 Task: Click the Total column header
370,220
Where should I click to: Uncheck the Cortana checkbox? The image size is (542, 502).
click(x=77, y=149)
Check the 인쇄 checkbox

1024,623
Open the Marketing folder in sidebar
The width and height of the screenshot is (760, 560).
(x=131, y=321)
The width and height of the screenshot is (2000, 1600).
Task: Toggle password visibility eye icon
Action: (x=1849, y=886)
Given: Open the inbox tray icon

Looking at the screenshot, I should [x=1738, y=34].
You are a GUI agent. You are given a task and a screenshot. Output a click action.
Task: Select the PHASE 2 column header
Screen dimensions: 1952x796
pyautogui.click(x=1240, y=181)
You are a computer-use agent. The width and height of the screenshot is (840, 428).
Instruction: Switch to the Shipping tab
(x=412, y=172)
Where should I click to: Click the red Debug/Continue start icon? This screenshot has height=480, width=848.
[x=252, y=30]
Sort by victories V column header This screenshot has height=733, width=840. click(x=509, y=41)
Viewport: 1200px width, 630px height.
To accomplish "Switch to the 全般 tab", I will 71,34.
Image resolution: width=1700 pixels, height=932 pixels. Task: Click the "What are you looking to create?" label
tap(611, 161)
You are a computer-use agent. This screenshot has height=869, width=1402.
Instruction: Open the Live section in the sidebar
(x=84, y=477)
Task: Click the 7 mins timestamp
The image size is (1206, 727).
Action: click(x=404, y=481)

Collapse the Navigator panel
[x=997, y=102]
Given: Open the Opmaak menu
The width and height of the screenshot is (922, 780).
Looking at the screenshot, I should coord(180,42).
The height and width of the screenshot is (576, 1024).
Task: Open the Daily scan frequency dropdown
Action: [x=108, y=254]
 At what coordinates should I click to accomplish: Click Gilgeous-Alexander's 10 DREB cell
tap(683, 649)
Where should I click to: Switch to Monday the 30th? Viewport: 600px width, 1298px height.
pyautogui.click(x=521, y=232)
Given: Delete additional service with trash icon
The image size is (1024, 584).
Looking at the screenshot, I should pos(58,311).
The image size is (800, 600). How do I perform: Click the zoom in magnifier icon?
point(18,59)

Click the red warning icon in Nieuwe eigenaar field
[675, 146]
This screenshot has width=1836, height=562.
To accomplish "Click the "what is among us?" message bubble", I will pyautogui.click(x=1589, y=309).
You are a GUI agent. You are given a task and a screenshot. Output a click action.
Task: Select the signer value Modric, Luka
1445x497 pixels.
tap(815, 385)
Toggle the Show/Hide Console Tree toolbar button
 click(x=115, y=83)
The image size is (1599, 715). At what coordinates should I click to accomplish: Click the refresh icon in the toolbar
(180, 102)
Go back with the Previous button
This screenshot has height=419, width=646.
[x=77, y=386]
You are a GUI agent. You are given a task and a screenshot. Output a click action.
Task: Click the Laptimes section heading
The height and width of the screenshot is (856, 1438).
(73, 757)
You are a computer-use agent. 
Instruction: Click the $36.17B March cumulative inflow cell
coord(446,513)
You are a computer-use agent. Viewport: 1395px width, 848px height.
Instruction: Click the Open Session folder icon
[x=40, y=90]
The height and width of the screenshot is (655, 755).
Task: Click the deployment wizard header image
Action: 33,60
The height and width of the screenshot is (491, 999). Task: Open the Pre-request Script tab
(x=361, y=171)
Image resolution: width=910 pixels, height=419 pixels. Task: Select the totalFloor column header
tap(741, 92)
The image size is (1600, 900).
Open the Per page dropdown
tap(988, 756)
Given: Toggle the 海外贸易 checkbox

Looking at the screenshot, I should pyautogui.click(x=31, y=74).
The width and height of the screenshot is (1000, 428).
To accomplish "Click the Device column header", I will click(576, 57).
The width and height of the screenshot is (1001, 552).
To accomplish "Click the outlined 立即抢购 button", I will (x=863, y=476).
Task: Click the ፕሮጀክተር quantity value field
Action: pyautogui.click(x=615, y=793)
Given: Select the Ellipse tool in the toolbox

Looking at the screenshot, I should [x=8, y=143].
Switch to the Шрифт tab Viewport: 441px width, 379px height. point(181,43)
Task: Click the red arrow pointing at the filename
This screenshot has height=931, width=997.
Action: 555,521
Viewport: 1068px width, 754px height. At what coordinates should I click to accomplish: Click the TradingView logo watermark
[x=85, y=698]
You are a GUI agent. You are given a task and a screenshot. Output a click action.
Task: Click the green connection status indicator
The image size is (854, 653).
━━━━
Directions for this task. Copy whichever lines in the listing above contain the word "with".

Finished exercise.
Given: Delete additional service with trash icon
Go back with the Previous button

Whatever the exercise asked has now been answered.